* _TEXTE EXTRAIT_
────
En 1999, Mohammed VI accède au trône. Entre temps, le gouvernement Youssoufi a lancé le désormais fameux plan d’action pour l’intégration de la femme au développement. Parmi les cinq volets, il préconise une réforme de la Moudawana sur plusieurs points précis. Dans chacun des volets du plan, il est précisé qui est responsable de son application... sauf sur le volet juridique. C′est le domaine du roi et il serait malséant de lui dire quoi faire... Résultat, pour la première fois, le gouvernement tente de s′approprier la paternité d′une réforme (bien théorique) de la Moudawana. Puisque la proposition n′est pas royale, les oulémas et les islamistes se sentent libres de la critiquer. Ce qu′ils font avec une rare virulence. On vous épargnera les insultes, mais en gros, les propositions (toujours les mêmes concernant la polygamie, le divorce, la tutelle, etc.) sont jugées contraires à la chariâ. Dans la rue, le match des "deux marches" islamiste et féministe, tourne nettement à l′avantage des conservateurs. Youssoufi et ses hommes font marche arrière. Seul le roi peut trancher, confessent-ils en lui refilant, presque soulagés, la patate chaude. Il vient de s′installer sur le trône, que pense-t-il de la question ? Les féministes ne tarderont pas à le savoir.
La même année, lors du 51ème anniversaire de la Déclaration des droits de l’homme, le monarque met le doigt sur le mal, évoquant les injustices que subissent les femmes, leurs intérêts bafoués, et rappelle que le pays ne peut avancer et prétendre à la démocratie tant que sa moitié est marginalisée. Chez les militantes, on pavoise. "Jamais, auparavant, la condition de la femme n’avait été évoquée en ces termes. Pour la première fois, nous sentions qu’elle devenait une priorité et que le pouvoir était conscient qu’il fallait agir pour améliorer les choses", souligne Amina Lemrini, ancienne présidente de l’Association démocratique pour les femmes du Maroc (ADFM). Toutes s′accordent :"Il tient le discours qui a toujours été le nôtre. Dorénavant, nos revendications auront plus d′écho".
Le roi ne ratera plus aucune occasion pour inciter à l’amélioration du statut de la femme, que ce soit dans ses discours, ses messages, ses interviews à la presse internationale... Mieux encore, en novembre 2000, il reçoit Aïcha Ech-Chena, présidente de l′Association Solidarité féminine. Le geste n′est pas neutre : l′ONG défend les droits des femmes célibataires. Ces femmes que la justice accuse de "prostitution" parce qu′elle ont eu un enfant en dehors des liens du mariage... avant de se faire abandonner par le père, la plupart du temps. En un mot, une caste de pécheresses, des femmes qui méritent d′être mises au ban de la société, selon les canons islamistes. Non seulement Mohammed VI reçoit-il leur avocate, mais il lui multiplie les signes de sympathie. Aïcha Ech-Chena raconte : "C’était la deuxième fois que j’allais au Palais. A l′occasion du premier discours royal officiel à Casablanca, on m′avait déjà invitée, ce qui constituait une reconnaissance implicite de mon action. Cette fois-ci, le roi devait me remettre une médaille d’honneur. Il m’a dit : ′je te connais, je suis ton travail de très près. Que Dieu te bénisse, que Dieu vous bénisse toutes′. Hassan II, lui, n’a jamais eu autant d’égards pour mon travail". Comme souvent, Mohammed VI joint le geste à la parole. Quelque temps après son entrevue avec lui, Aïcha Ech-Chena est contactée par le cabinet royal. On lui remet un chèque personnel de Mohammed VI, de 200.000 DH.
────
* _DONNÉES AFFICHÉES_
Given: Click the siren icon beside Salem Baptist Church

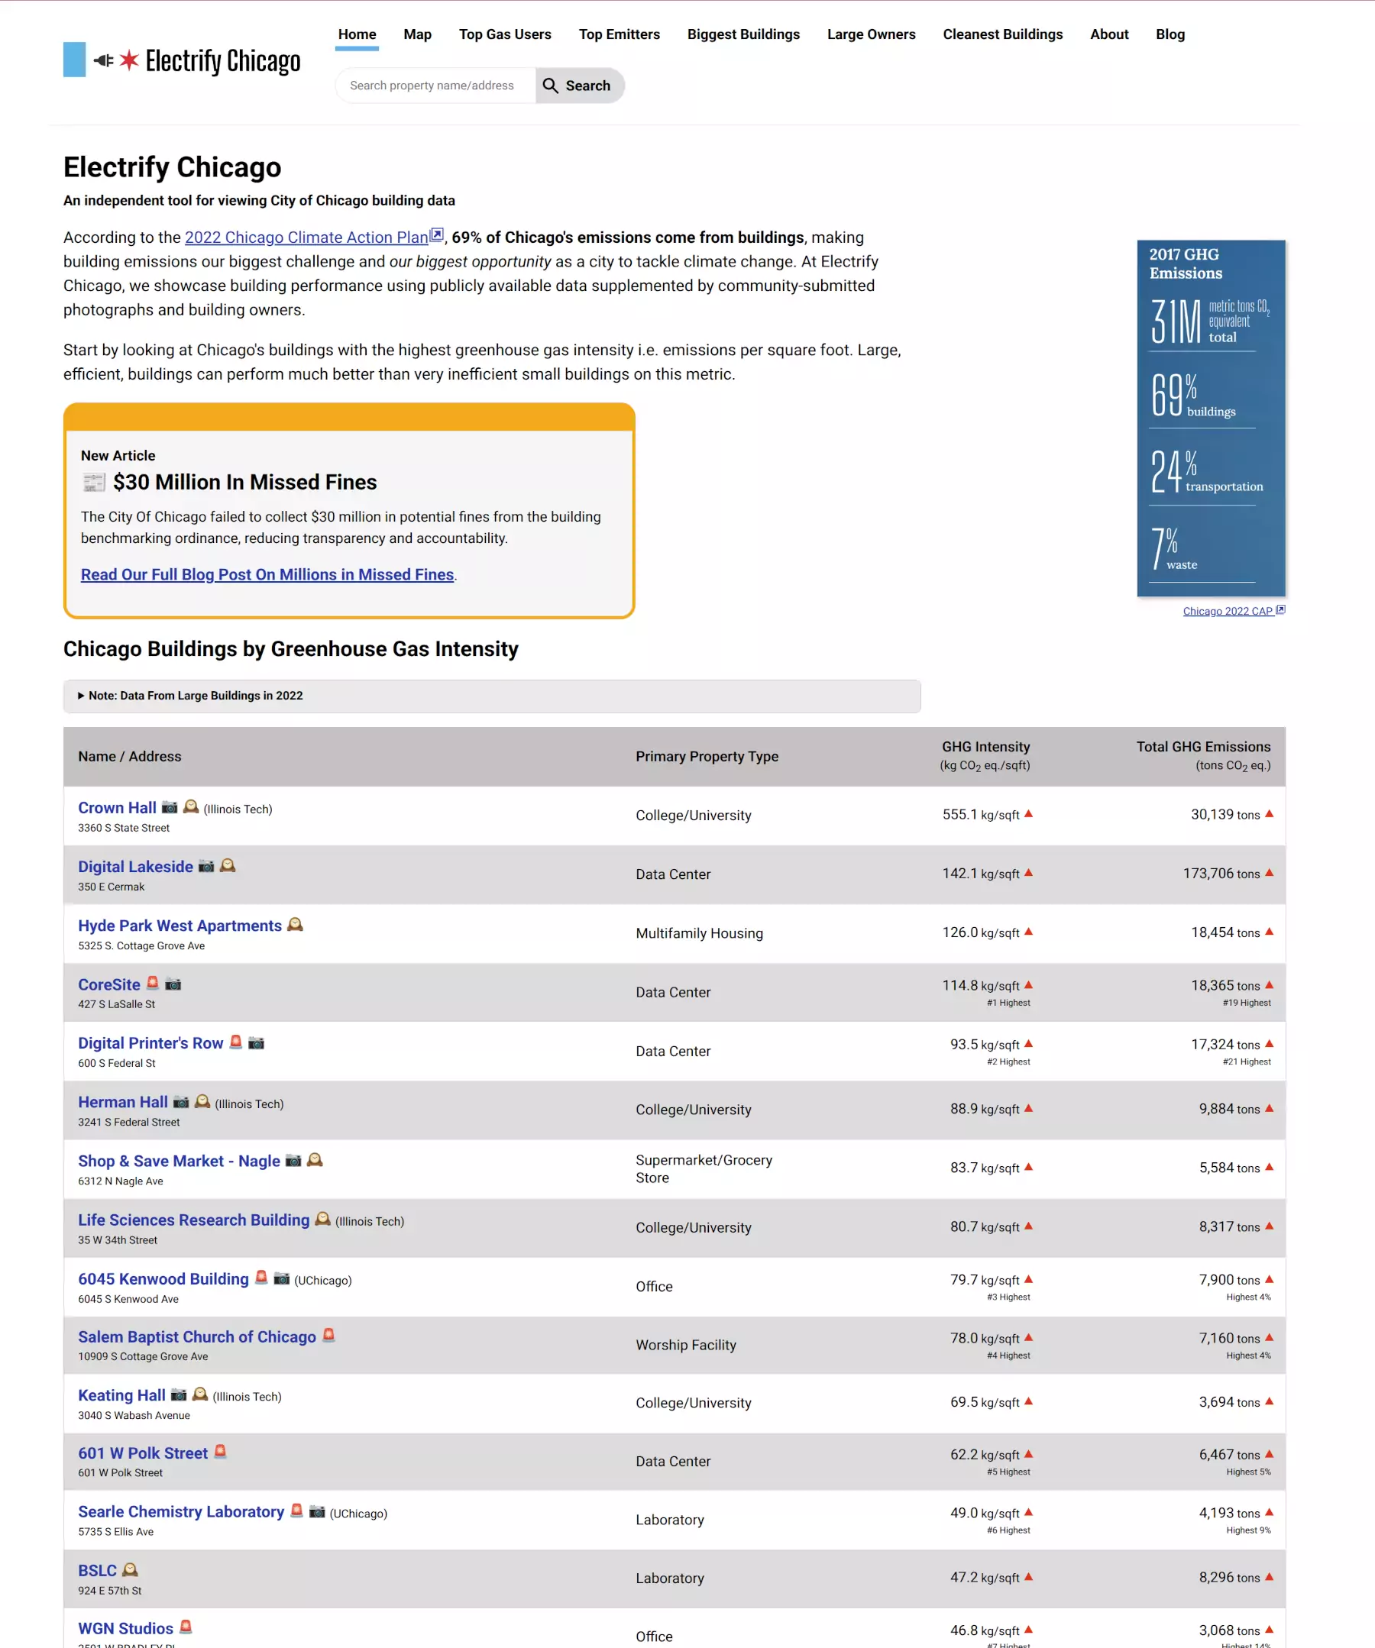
────
* _EXERCICES ÉCRITS_
1. Dans le texte sur la réforme de la Moudawana, quel est le montant du chèque personnel de Mohammed VI remis à Aïcha Ech-Chena ?
2. Poursuivez le texte sur la réforme de la Moudawana à la suite de sa dernière phrase.

* _CORRIGÉ DES EXERCICES_
1. Il s'élève à 200.000 DH.

2.
Solidarité féminine ne sera pas un cas isolé. ADFM, UAF, Jossour... toutes les associations féminines seront désormais invitées au Palais. De la tutelle paternelle version Hassan II, les féministes se voient désormais associées aux décisions royales concernant la condition de la femme. Même si elles ne sont, pour l′instant, qu′à un stade préparatoire. Mais encore une fois, un pas a été franchi. En mars 2001, le roi invite des représentantes de toutes les associations féminines, et leur annonce la création de la commission consultative pour la réforme de la Moudawana. "Nous étions une quarantaine de femmes, en plus des ministres, des parlementaires et d’autres personnalités à être reçues par le roi, raconte une participante. Après son discours et le départ des caméras, le thé a été servi et chacune a pu échanger quelques mots avec lui, autour, bien sûr, de la question de la femme au Maroc. Ce que je retiens de cette rencontre ? Nous avons toutes ressenti que le roi était réellement proche et sensible à notre cause". La même délégation sera à nouveau invitée au Palais , quand le roi annoncera les noms des membres de la commission. Une déception, malgré tout : même si on compte 3 femmes, la plupart des membres sont d′obédience conservatrice.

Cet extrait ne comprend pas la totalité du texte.